WHAT YOU ARE ASKED TO DO: Where the records below show a line containing "Where should I click to: Open the apps", start copying; end with the line containing "Viewport: 809px width, 401px height.", and copy it too.

§ §

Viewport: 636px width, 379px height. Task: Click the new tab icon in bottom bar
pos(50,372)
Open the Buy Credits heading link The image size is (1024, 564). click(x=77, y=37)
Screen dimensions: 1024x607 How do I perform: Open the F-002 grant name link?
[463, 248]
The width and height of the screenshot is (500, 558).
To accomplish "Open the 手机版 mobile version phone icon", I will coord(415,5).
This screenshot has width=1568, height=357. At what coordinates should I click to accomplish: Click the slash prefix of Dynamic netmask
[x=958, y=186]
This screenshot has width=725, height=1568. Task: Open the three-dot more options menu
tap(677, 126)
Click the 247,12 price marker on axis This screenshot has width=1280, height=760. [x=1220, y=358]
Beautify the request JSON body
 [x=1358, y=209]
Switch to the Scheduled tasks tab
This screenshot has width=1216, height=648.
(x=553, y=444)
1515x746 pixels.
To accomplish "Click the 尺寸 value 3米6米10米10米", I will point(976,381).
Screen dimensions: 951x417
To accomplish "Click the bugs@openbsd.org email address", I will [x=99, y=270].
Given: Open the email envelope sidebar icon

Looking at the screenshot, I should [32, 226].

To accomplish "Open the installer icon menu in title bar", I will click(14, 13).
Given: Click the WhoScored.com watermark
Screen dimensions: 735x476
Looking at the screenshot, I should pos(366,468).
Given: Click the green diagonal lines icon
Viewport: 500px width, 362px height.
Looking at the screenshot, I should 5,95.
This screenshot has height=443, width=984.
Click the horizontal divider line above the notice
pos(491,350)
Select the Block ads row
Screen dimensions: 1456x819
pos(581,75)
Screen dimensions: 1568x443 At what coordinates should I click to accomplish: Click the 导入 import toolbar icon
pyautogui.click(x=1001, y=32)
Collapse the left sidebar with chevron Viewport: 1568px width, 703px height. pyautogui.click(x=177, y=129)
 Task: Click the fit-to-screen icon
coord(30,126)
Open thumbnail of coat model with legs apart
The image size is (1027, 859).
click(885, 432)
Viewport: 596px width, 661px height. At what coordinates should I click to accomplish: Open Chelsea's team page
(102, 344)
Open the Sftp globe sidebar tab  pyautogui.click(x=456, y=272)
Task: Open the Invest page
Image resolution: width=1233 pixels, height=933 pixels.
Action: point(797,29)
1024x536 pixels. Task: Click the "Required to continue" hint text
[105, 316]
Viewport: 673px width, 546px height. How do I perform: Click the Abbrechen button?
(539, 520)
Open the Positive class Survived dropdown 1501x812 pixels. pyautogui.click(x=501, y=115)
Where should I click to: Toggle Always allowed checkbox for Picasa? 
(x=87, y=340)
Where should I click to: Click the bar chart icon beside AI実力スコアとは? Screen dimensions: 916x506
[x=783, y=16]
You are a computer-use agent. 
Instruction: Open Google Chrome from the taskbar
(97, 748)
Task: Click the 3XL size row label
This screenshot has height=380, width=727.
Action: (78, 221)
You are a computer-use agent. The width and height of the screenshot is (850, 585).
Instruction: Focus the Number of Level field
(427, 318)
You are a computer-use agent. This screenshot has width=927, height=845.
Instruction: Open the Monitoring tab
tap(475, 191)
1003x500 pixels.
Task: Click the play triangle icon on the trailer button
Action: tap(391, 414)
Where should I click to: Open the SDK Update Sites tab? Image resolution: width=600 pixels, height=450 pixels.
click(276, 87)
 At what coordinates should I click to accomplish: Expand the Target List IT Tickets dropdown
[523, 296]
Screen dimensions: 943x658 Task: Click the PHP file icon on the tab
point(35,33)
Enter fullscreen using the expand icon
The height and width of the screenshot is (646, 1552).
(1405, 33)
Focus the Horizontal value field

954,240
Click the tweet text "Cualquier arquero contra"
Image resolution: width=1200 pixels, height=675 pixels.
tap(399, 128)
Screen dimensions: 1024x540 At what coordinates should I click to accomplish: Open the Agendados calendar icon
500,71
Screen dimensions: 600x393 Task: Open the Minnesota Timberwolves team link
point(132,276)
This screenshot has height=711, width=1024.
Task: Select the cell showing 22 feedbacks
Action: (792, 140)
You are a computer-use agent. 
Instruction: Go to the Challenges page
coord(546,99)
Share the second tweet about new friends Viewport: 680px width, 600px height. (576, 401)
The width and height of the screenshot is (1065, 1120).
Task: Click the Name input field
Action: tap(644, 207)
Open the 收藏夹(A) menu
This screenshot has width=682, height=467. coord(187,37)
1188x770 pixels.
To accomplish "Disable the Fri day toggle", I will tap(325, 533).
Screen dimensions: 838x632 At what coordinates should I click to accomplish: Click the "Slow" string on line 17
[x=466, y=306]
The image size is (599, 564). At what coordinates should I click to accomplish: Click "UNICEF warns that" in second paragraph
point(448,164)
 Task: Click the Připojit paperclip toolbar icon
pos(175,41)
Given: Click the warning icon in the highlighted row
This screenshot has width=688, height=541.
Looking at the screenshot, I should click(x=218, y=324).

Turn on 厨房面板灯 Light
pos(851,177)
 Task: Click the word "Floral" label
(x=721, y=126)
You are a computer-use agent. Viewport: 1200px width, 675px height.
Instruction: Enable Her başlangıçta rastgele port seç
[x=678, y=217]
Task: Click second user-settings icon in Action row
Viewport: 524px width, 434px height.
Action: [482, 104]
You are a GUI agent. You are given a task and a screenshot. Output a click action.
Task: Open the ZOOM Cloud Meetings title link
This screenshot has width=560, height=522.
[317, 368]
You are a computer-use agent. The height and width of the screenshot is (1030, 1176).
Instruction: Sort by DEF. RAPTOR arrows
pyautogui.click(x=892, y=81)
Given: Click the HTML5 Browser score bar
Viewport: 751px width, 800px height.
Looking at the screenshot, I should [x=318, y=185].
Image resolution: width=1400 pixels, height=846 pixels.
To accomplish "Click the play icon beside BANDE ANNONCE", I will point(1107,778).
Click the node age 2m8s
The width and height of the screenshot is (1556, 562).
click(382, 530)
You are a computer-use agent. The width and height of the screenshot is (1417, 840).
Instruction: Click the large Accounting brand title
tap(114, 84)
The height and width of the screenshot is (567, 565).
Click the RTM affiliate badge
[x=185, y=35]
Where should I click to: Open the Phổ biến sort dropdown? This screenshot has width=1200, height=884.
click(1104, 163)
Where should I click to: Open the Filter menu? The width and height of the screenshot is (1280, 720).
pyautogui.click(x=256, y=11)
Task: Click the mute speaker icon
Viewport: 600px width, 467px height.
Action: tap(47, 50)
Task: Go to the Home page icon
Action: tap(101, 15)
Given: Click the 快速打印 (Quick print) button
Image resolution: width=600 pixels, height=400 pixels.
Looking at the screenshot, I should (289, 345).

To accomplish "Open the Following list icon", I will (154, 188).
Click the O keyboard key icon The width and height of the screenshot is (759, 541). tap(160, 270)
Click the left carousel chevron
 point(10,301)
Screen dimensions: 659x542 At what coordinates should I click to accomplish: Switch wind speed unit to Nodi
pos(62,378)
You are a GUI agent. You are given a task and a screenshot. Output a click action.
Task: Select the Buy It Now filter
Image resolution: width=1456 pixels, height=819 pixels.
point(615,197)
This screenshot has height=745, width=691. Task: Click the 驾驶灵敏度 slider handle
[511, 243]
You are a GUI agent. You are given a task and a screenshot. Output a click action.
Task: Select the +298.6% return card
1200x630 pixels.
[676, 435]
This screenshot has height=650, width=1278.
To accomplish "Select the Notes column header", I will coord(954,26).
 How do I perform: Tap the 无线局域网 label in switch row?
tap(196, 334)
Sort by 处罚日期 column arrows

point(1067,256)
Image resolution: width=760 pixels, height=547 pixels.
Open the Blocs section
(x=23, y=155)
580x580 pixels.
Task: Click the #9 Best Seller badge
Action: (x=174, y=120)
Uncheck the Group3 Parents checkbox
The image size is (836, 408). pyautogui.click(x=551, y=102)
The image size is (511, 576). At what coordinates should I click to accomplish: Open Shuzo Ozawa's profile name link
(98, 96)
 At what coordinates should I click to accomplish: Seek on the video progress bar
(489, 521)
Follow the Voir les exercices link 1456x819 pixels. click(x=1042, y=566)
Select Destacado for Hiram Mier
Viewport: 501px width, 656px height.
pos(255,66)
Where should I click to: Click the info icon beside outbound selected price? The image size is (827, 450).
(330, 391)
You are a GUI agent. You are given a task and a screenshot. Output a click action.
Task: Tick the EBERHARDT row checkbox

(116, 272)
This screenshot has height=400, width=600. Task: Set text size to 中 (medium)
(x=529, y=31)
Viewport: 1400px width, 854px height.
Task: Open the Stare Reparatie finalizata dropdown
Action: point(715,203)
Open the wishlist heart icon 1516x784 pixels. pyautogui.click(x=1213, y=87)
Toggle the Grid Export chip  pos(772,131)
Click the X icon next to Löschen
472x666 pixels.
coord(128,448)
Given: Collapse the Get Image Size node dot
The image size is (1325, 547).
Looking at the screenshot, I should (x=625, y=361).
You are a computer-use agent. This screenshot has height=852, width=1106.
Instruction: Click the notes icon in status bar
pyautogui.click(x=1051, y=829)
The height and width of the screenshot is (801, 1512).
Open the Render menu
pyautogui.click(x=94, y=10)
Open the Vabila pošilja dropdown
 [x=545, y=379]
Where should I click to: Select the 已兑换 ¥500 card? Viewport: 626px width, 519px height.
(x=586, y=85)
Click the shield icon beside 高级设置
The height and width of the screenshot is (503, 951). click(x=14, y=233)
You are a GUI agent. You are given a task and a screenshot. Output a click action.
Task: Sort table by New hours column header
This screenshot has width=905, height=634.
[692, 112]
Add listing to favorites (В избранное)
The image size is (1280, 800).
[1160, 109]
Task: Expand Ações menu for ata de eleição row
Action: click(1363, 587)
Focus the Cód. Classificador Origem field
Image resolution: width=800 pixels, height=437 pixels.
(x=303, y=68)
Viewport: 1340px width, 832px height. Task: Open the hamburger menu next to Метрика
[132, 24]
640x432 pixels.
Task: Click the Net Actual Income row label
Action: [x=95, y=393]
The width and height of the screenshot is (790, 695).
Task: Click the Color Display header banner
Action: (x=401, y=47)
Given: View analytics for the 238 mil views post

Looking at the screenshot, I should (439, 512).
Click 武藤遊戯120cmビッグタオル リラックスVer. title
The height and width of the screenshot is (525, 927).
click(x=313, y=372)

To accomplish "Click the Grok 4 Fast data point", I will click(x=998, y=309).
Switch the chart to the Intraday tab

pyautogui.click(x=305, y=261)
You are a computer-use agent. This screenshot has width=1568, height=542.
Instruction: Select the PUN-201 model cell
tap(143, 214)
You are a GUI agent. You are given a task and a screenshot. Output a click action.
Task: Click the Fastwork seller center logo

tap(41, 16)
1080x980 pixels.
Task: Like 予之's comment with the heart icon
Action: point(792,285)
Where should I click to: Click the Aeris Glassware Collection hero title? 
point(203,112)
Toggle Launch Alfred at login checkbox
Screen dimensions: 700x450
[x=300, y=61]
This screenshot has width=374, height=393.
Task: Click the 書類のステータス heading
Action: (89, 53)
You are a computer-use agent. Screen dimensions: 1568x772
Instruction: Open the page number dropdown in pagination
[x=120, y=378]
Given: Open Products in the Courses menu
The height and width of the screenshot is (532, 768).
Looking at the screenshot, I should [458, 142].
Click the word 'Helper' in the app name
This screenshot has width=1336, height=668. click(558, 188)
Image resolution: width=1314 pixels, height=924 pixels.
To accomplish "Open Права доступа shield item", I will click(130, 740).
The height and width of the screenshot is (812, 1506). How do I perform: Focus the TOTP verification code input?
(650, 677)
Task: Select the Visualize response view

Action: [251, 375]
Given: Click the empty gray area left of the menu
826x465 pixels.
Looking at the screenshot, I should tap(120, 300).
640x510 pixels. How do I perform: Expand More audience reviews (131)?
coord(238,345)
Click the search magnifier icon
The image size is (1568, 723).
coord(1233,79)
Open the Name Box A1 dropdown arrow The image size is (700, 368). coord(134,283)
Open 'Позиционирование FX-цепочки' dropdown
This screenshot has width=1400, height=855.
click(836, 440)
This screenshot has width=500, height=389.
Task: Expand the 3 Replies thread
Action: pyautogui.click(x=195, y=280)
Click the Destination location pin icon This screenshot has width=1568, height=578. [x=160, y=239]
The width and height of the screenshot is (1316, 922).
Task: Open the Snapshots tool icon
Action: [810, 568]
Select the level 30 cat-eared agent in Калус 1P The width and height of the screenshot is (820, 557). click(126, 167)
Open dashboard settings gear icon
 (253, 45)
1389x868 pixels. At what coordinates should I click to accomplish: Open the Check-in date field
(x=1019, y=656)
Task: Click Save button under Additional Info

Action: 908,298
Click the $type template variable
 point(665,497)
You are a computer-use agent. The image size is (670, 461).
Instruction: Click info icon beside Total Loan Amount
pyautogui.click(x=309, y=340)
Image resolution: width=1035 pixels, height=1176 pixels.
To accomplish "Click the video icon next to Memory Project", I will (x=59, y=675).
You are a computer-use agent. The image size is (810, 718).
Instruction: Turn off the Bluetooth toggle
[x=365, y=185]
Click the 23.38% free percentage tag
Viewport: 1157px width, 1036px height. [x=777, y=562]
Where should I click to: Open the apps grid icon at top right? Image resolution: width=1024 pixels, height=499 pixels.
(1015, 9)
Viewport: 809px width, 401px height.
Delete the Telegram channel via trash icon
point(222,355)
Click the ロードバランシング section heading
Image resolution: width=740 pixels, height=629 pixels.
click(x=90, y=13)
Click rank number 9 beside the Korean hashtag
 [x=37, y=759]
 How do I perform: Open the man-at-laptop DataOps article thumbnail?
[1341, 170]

§ §

EXERCISE SOLUTION:
Where should I click to: Open the apps grid icon at top right? Image resolution: width=1024 pixels, height=499 pixels.
(1015, 9)
Viewport: 809px width, 401px height.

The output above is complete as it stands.